• _Exercise instructions_
Please set down exactly the lines from the one that contains "The height and" through the end of the material, leaving out every picture.

• _Given information_

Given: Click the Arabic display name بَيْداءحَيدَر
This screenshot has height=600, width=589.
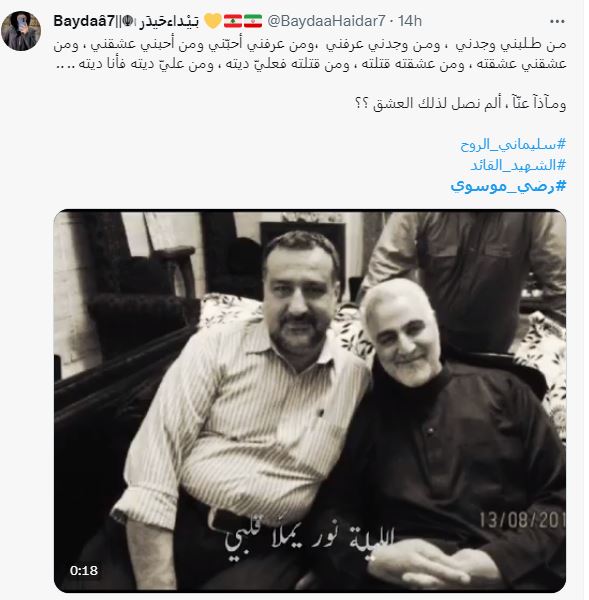Looking at the screenshot, I should (x=169, y=22).
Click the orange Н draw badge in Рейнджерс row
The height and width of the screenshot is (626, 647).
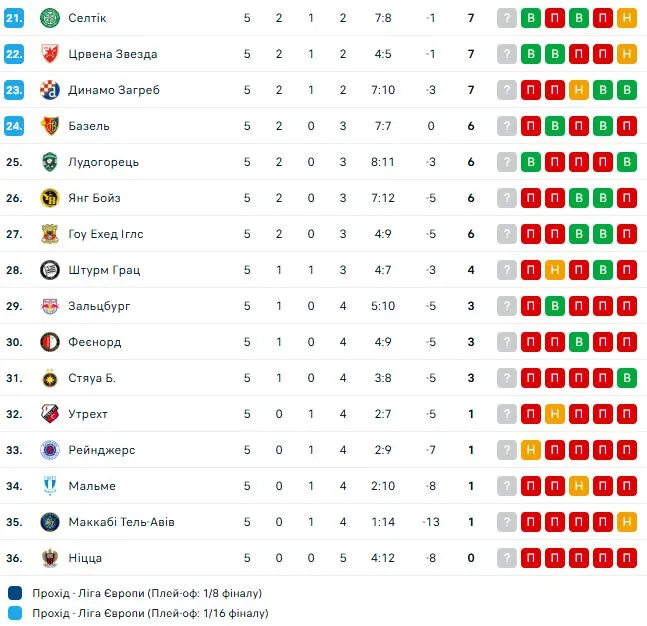[531, 450]
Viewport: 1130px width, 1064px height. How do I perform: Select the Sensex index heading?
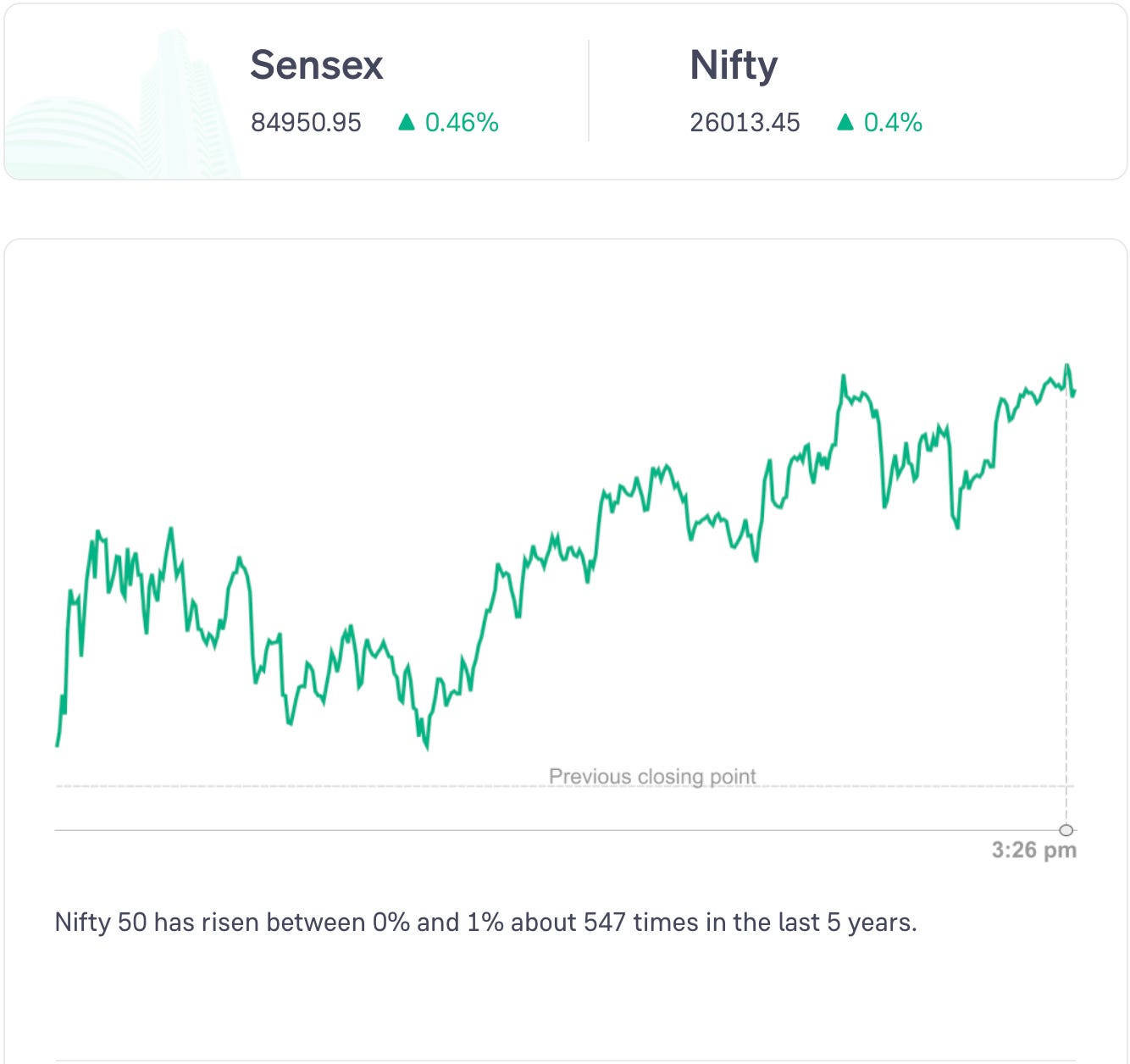[x=317, y=65]
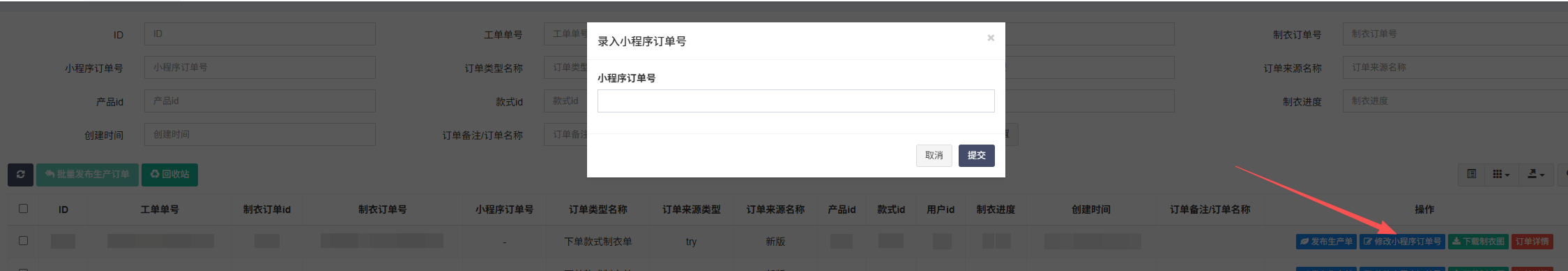
Task: Expand the column grid dropdown
Action: coord(1501,174)
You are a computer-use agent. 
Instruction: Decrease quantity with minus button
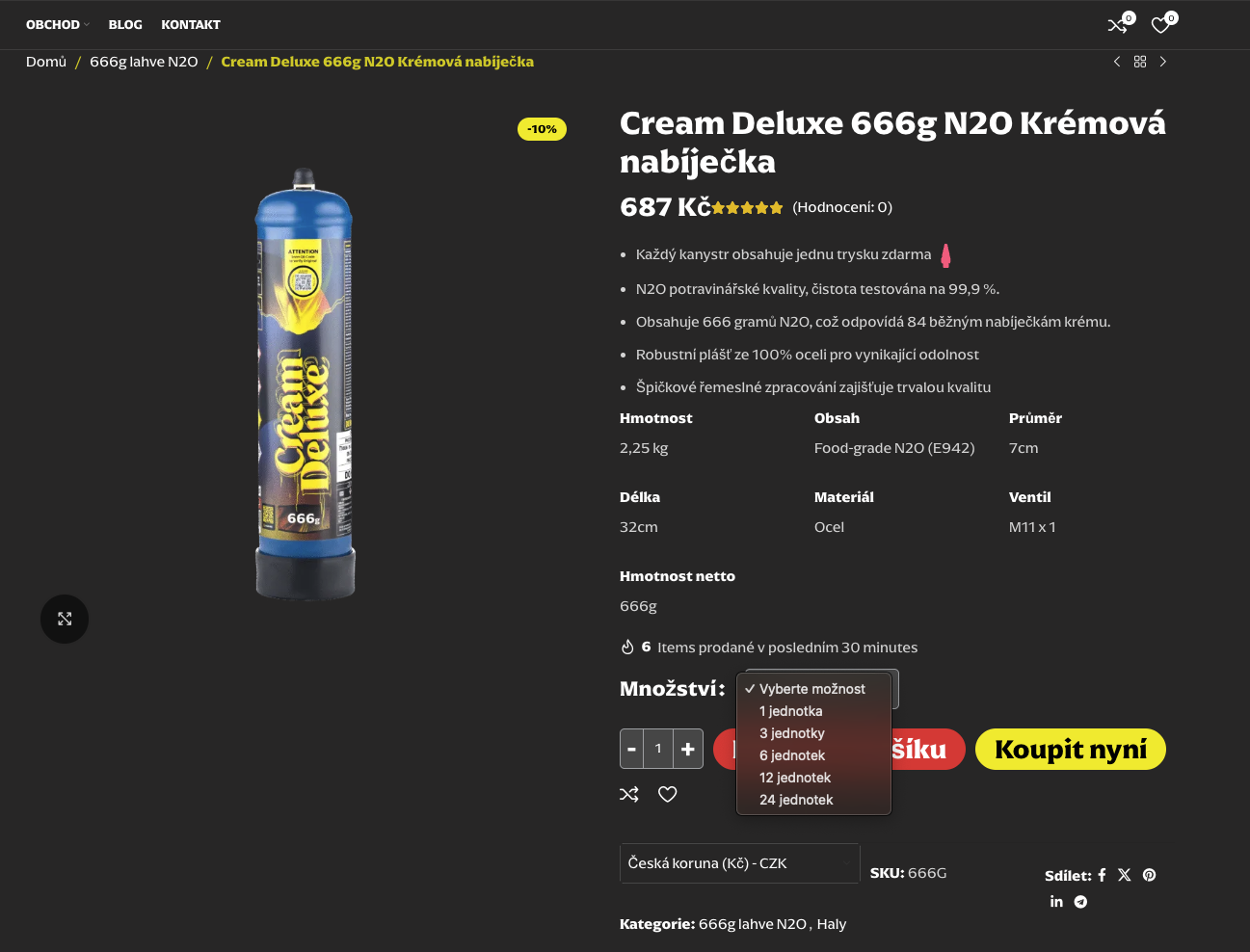point(632,749)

• _Your response_
The height and width of the screenshot is (626, 647).
[531, 450]
Viewport: 1130px width, 1064px height. How do I perform: Select the Sensex index heading?
[x=317, y=65]
Task: Expand the column grid dropdown
Action: coord(1501,174)
You are a computer-use agent. 
Instruction: Decrease quantity with minus button
point(632,749)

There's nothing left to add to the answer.